Short weeks

A phenomenon I’ve observed across multiple organizations is that short weeks are not as awesome as I expect. A nice Monday holiday turns a four day week into a stressful compression of five days worth of things to do.

At USDR, we came up with a couple of techniques that I thought made it a lot better. The approach isn’t hard, but it does require cross-org coordination:

  • Don’t reschedule your meetings from the day off (w/ a few exceptions)
  • Shorten 45 minute or longer meetings by ~15 minutes for the rest of the week
  • Make sure it’s really obvious that leadership is doing those two things

I think the first bullet is the most challenging in practice because staff meetings or other organizational meetings feel important, but it helps the most because it avoids packing the rest of the week.

There are some exceptions–for example, if you have a monthly meeting, it probably makes sense to reschedule it instead of letting it go eight weeks before you have the next one. Generally, I’d suggest canceling meetings that will happen at least once in the next two weeks or thereabouts–anything weekly would be canceled.

You might ask: what about 1:1s? I think there are a few ways you can go here, but the easiest is to avoid scheduling a lot of 1:1s on Mondays or Fridays.

The second bullet is pretty straightforward, but a few remarks. First, it helps a lot with any meetings that do need to get rescheduled later in the week by reducing the overall burden.

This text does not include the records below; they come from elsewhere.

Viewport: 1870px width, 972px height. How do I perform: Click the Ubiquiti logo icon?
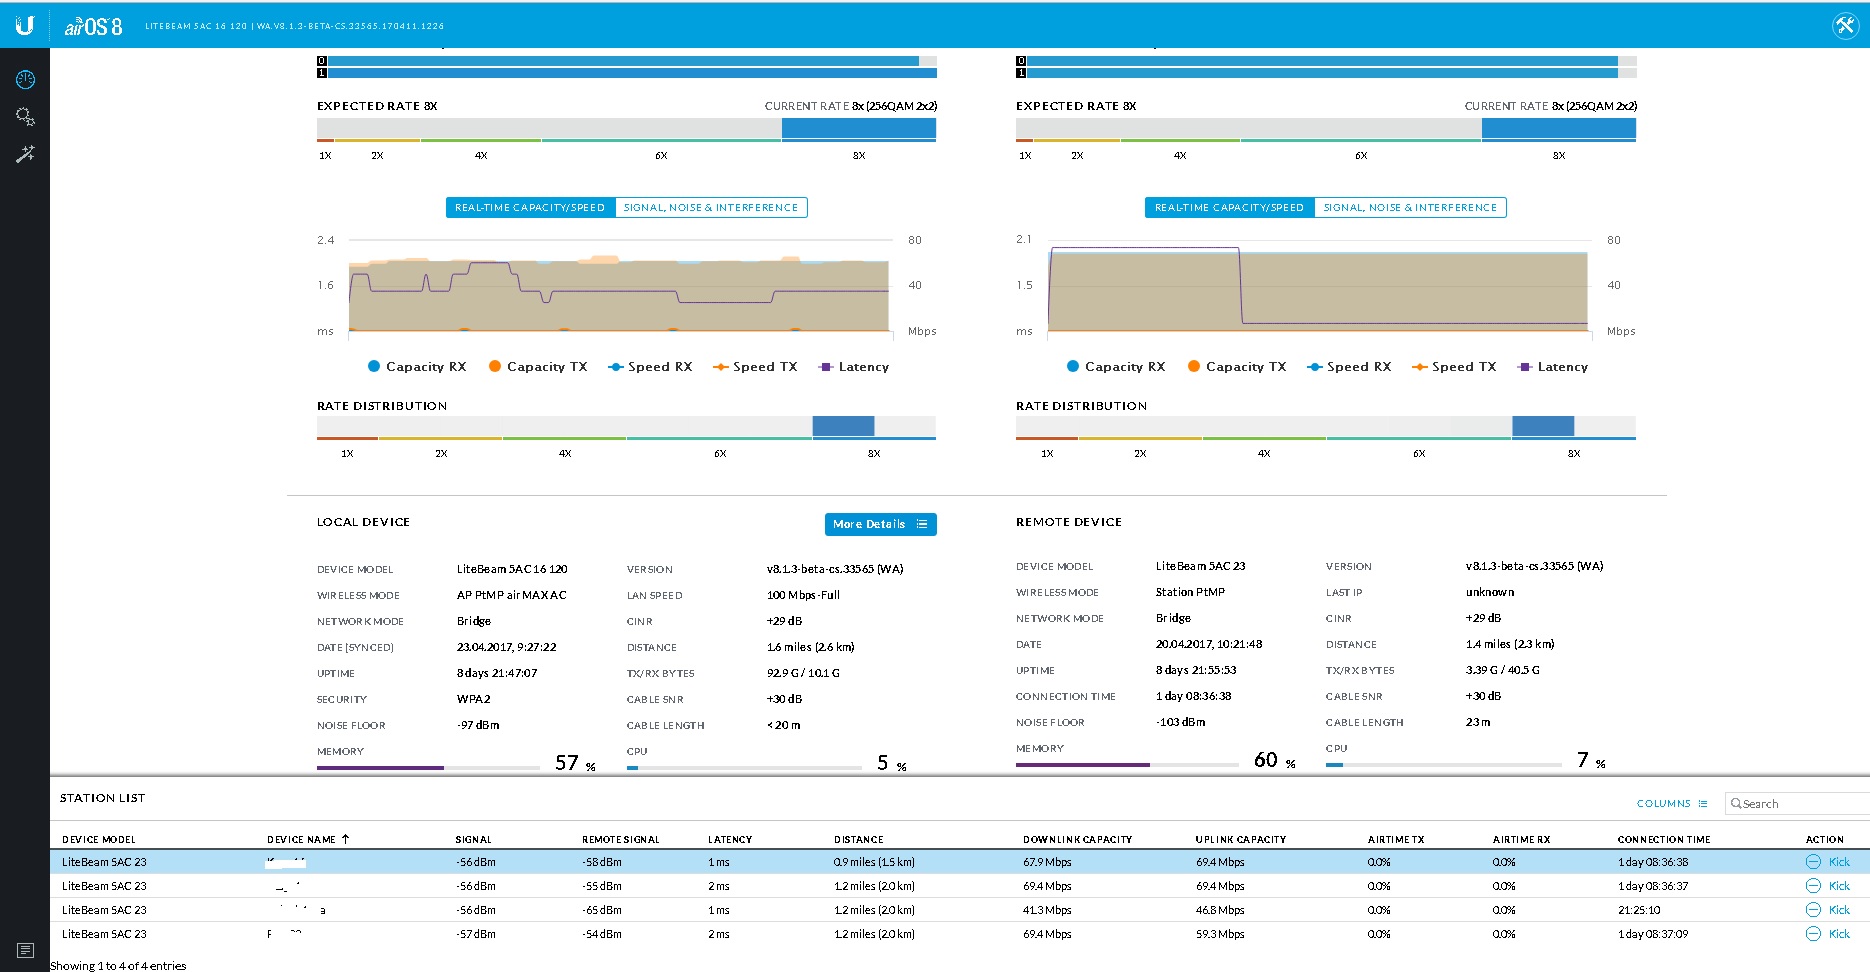[x=25, y=25]
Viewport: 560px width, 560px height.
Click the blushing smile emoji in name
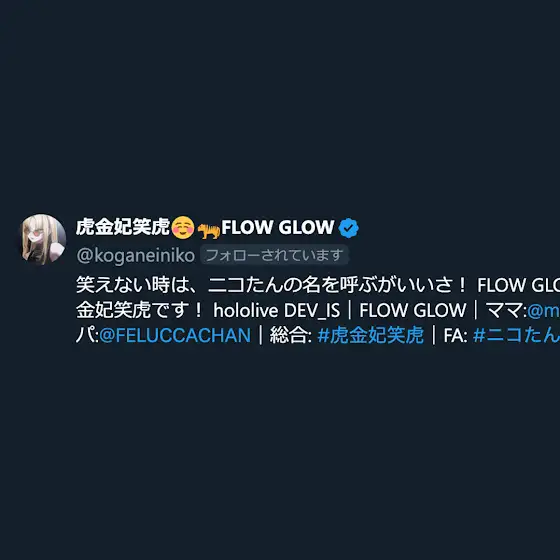click(x=182, y=228)
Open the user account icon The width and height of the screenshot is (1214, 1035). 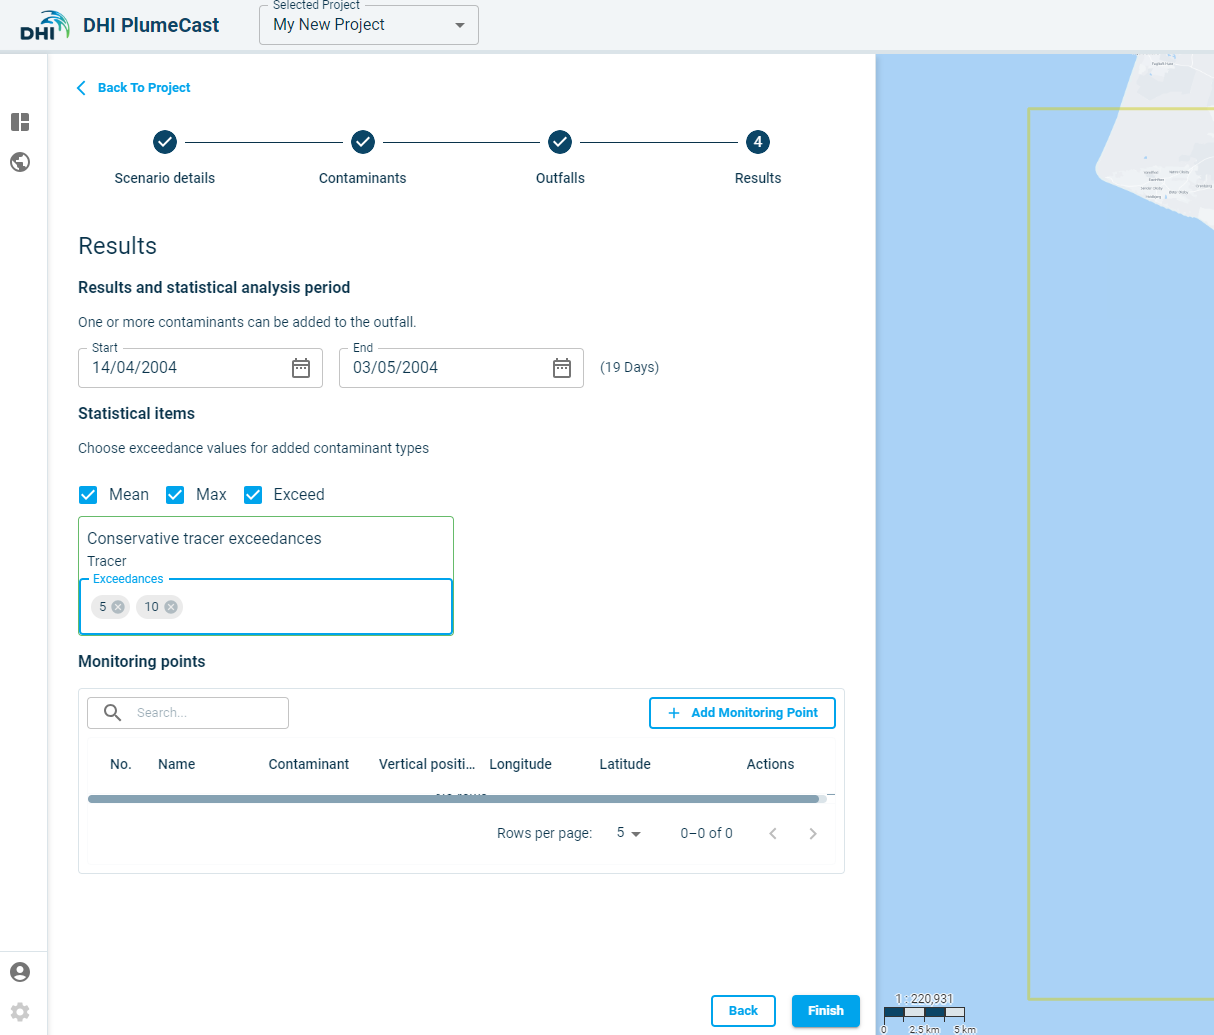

Second, by adjusting other non-rescheduled meetings, it also creates a little bit of breathing room to fit in the extra non-meeting work that may be incompressible.

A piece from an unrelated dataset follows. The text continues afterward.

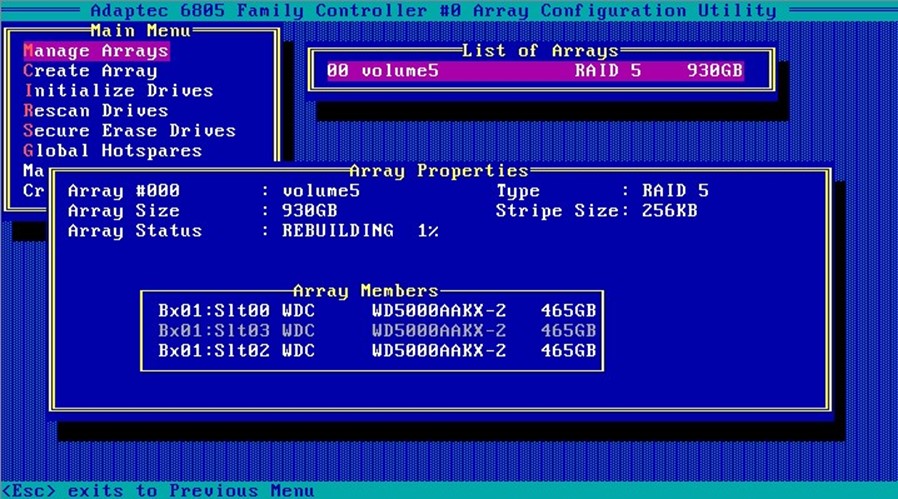The width and height of the screenshot is (898, 499).
Task: Click the List of Arrays panel title
Action: 540,51
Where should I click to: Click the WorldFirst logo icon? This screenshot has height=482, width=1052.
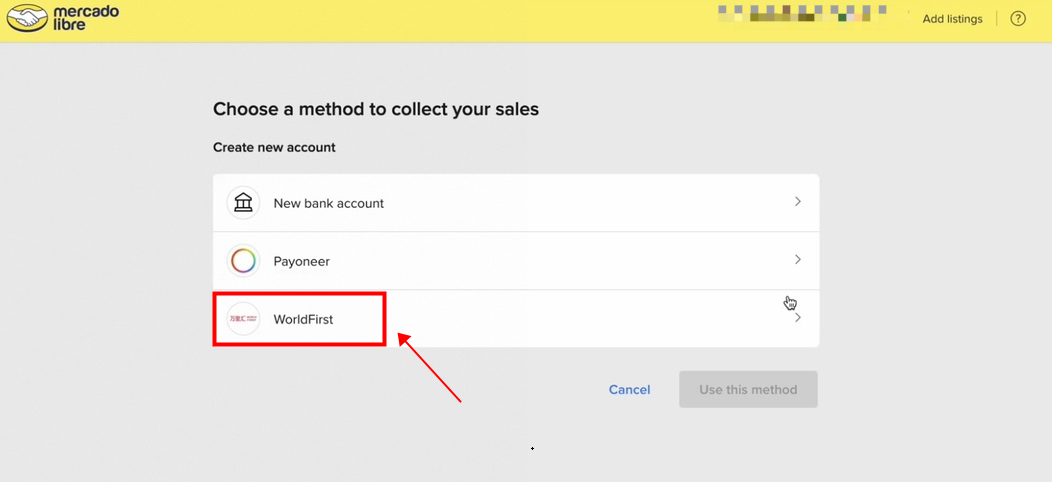[243, 319]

One thing that both the first two bullets have in common is that they show that the organization is taking seriously the idea of making a four-day week have a proportional amount of work, rather than just piling the same effort into less time. Shortening meetings on other days was particularly effective as a signal at USDR because we had a couple of regular team or team lead wide meetings, and so everyone could see we took it seriously when they got shortened. (We also would post the principles in Slack every time we had a four day week, which also helped a lot in creating awareness–but the key to it sticking in the culture is doing visible things.)

I’m not sure how easily this can be imported into an existing organization since so much work is cross-team at larger orgs, but for a smaller org, I think getting it seeded into the culture early seems like a net quality of life win. It was for us at USDR for sure–it made my four day weeks significantly less stressful!